Saved entries
════════════════

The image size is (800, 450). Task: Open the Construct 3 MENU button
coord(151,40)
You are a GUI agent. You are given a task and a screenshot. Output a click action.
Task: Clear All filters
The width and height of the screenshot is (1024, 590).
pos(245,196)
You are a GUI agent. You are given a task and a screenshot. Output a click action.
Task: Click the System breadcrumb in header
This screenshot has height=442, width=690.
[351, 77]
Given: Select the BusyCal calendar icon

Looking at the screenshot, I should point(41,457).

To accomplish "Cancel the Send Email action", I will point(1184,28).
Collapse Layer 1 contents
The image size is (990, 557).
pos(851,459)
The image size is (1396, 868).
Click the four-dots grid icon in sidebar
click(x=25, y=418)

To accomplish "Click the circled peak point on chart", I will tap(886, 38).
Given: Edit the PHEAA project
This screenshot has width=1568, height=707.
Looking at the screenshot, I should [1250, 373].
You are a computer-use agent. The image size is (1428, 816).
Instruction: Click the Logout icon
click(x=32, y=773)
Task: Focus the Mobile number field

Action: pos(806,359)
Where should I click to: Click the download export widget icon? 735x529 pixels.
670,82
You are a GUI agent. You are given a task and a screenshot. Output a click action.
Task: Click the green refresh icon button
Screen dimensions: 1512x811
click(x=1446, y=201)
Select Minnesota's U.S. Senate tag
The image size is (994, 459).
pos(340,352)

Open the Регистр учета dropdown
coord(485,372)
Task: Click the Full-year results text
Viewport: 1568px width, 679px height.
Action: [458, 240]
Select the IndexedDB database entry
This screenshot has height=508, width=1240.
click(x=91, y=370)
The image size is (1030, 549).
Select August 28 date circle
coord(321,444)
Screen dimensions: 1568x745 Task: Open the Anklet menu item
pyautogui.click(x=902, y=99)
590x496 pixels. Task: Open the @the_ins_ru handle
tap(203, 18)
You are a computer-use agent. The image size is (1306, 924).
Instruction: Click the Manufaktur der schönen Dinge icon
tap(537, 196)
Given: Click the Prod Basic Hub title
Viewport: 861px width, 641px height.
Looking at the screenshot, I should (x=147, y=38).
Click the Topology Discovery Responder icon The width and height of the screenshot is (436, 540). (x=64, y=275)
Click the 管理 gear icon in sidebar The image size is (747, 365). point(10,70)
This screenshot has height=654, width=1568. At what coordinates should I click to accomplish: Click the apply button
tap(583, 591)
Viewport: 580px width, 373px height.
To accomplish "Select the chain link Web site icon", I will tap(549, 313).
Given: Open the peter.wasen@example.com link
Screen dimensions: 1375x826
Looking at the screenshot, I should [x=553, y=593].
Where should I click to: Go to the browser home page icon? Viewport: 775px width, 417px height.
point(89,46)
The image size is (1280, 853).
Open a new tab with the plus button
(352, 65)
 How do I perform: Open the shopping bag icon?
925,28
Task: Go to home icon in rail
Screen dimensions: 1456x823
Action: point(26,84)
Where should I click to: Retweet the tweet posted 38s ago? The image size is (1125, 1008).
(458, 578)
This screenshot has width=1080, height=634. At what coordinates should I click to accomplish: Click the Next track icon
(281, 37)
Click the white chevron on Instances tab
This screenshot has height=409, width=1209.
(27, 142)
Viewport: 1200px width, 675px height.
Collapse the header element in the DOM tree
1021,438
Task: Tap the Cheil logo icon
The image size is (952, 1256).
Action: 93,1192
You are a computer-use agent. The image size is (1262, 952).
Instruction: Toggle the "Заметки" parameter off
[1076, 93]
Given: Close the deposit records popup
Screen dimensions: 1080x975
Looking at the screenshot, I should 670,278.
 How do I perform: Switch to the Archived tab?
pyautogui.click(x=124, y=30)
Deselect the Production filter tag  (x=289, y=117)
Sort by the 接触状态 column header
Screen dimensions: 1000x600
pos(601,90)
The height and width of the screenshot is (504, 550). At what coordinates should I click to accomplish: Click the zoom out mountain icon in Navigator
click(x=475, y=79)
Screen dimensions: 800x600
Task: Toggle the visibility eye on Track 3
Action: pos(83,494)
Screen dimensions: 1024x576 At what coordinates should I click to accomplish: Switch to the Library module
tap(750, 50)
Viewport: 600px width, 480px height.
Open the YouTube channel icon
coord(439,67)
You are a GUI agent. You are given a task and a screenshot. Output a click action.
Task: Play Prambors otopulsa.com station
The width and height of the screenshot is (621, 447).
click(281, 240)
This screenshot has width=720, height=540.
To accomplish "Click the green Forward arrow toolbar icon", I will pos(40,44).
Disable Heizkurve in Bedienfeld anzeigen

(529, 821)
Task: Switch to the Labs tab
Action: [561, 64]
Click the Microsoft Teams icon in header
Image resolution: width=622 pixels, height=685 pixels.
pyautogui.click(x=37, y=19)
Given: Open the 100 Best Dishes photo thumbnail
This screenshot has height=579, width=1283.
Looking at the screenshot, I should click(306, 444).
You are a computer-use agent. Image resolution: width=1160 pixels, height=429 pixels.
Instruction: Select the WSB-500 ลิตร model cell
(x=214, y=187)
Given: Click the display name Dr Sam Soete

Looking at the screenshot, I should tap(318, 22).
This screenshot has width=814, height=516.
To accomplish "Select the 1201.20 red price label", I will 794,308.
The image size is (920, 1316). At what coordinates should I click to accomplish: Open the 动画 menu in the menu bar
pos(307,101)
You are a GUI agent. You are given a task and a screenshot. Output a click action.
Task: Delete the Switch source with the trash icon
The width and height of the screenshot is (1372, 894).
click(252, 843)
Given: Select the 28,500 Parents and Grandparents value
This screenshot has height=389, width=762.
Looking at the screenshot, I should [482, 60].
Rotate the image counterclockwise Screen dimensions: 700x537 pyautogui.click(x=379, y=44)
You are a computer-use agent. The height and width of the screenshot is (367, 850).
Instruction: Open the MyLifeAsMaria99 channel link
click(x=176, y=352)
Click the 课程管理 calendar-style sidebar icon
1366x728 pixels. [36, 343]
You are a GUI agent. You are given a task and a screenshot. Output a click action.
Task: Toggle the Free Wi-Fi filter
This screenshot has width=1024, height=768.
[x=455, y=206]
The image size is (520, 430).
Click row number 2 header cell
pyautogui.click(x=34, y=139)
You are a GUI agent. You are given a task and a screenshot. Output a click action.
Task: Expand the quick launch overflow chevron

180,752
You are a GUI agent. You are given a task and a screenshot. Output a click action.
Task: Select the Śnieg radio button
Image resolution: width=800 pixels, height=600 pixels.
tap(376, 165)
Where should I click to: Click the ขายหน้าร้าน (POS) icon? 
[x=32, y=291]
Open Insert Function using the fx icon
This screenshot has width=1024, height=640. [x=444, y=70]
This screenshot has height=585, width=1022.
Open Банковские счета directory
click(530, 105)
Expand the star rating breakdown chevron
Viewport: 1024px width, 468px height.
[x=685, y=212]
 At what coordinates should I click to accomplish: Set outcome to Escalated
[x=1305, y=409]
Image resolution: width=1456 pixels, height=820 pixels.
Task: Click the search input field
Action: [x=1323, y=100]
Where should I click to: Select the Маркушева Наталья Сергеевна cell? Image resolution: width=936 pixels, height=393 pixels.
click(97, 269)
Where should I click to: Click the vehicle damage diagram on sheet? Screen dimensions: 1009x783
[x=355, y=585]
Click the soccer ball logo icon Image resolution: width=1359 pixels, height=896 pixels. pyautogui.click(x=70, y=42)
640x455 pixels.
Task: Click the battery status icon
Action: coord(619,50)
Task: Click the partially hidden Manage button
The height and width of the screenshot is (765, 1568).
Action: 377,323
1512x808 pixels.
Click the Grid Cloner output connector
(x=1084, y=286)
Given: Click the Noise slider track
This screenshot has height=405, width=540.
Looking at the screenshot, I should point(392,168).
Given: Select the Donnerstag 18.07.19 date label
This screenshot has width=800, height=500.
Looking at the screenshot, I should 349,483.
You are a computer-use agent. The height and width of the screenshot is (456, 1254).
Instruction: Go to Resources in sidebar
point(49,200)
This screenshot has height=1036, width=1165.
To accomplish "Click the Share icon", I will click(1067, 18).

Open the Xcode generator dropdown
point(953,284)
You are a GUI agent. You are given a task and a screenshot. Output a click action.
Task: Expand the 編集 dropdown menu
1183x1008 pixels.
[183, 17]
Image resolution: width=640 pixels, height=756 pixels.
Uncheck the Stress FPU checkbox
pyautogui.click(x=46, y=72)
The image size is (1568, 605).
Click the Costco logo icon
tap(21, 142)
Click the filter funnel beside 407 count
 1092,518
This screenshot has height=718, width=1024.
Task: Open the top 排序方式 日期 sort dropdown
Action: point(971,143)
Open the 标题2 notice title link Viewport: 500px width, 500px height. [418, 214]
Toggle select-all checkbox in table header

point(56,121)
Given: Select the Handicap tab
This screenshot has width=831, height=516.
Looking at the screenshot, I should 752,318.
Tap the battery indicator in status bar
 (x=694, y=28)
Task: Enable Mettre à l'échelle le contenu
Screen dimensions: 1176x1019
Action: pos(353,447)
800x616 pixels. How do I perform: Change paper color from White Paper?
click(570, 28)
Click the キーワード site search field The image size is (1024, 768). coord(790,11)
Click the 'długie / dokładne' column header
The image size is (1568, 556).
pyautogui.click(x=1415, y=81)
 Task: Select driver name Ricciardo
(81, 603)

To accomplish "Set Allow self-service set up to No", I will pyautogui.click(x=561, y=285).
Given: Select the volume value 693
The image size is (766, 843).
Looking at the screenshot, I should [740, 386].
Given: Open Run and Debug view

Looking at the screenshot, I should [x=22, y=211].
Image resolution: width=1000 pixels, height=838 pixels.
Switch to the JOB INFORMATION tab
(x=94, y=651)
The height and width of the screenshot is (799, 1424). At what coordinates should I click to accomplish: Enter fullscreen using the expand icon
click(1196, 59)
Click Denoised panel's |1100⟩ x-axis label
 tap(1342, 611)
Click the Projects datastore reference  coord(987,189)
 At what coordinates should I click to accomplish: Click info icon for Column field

════════════════

Task details
Retype the lines above without alteration. The first is the one containing "The image size is (1568, 605).", and the last is the final line of the data.

Answer to the problem
The image size is (1568, 605).
Click the Costco logo icon
tap(21, 142)
Click the filter funnel beside 407 count
 1092,518
This screenshot has height=718, width=1024.
Task: Open the top 排序方式 日期 sort dropdown
Action: point(971,143)
Open the 标题2 notice title link Viewport: 500px width, 500px height. [418, 214]
Toggle select-all checkbox in table header

point(56,121)
Given: Select the Handicap tab
This screenshot has width=831, height=516.
Looking at the screenshot, I should 752,318.
Tap the battery indicator in status bar
 (x=694, y=28)
Task: Enable Mettre à l'échelle le contenu
Screen dimensions: 1176x1019
Action: pos(353,447)
800x616 pixels. How do I perform: Change paper color from White Paper?
click(570, 28)
Click the キーワード site search field The image size is (1024, 768). coord(790,11)
Click the 'długie / dokładne' column header
The image size is (1568, 556).
pyautogui.click(x=1415, y=81)
 Task: Select driver name Ricciardo
(81, 603)

To accomplish "Set Allow self-service set up to No", I will pyautogui.click(x=561, y=285).
Given: Select the volume value 693
The image size is (766, 843).
Looking at the screenshot, I should [740, 386].
Given: Open Run and Debug view

Looking at the screenshot, I should [x=22, y=211].
Image resolution: width=1000 pixels, height=838 pixels.
Switch to the JOB INFORMATION tab
(x=94, y=651)
The height and width of the screenshot is (799, 1424). At what coordinates should I click to accomplish: Enter fullscreen using the expand icon
click(1196, 59)
Click Denoised panel's |1100⟩ x-axis label
 tap(1342, 611)
Click the Projects datastore reference  coord(987,189)
 At what coordinates should I click to accomplish: Click info icon for Column field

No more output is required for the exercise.